Just because a generic drug was assessed to be the same as the originator brand on paper did not mean it would have the same therapeutic effect.
Sharpe said that given the number of cost saving and brand switches Pharmac made every year it was inevitable that some of them would have negative consequences.
"It is indisputable if Pharmac institutes 60 generic drug switches every year, generally selecting the cheapest available drug, that some of those drugs, despite evidence of bioequivalence, will prove to be not therapeutically equivalent," Sharpe said.
"We have no system to monitor therapeutic non-equivalence and in my opinion this cannot be discounted as a root cause of the deaths."

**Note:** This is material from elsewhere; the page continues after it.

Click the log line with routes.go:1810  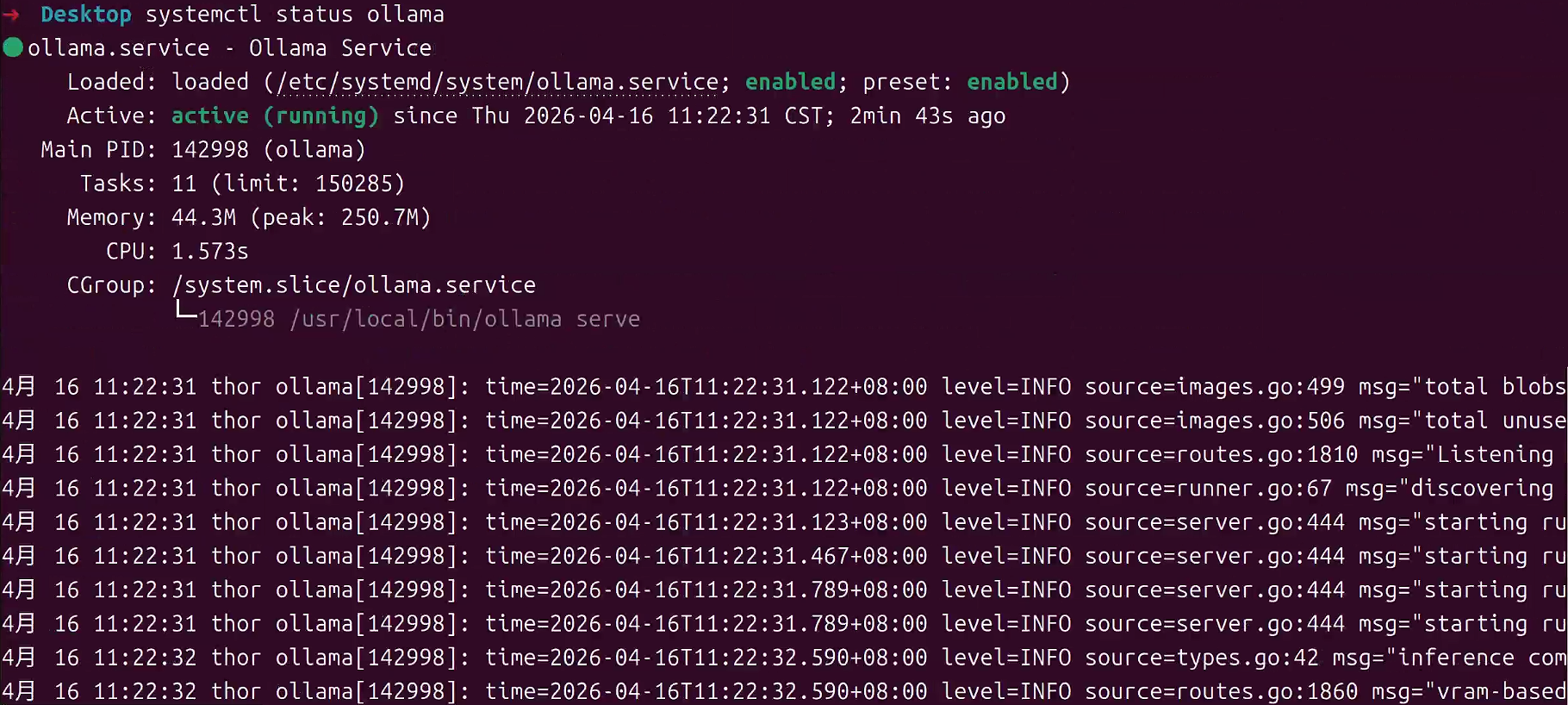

Sharpe said she initially believed only a few patients would have issues with the lamotrigine brand switch, but then she saw a study by Mylan, the drug company which makes the Logem generic.

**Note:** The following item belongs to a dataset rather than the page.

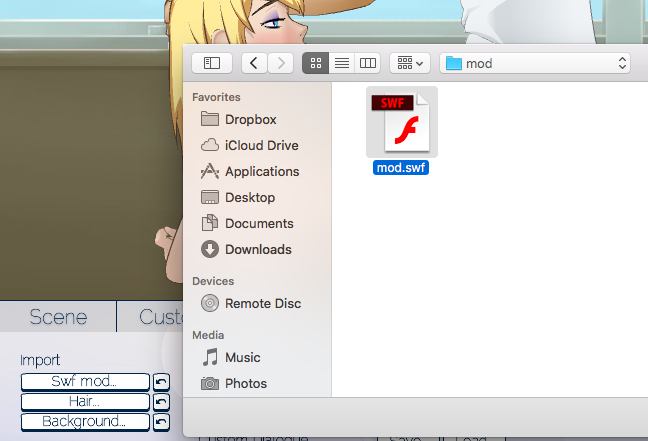Select the mod.swf file icon
The height and width of the screenshot is (441, 648).
coord(402,122)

She said that study showed significant differences in the amount of lamotrigine that patients absorbed after switching brands.
About 2400 people had now applied to Pharmac to stop taking Logem and be funded to return to their original brand, Sharpe said.
"Each application is essentially an indication that the patient has experienced breakthrough seizures, or side effects, or is anxious about the switch."
The inquest also heard from chief executive Andrew Gaudin of the Pharmacy Guild, which warned Pharmac in 2018 that any cost savings from the brand switch would be wiped out by the cost of increased hospitalisations and emergency department admissions for those who lost seizure control.
"The guild opposed the switch due to concerns about the vulnerable patients affected by epilepsy," Guadin told the inquest.
He said this was also based on previous experience from pharmacies which were members of the guild.
"There were reports from our members of problems and negative experiences in relation to earlier brand switches affecting these patients."
Pharmac's own specialist subcommittee also warned it against changing brands of epilepsy drugs in 2009, 2010, 2012 and 2013.
But in 2019, Pharmac received assurance from its specialist neurological committee that it would be safe to make the switch.
Pharmac said that for most people taking it, Logem worked the same way as the other brands of lamotrigine and has stressed that if people have been prescribed Logem they should not stop taking it.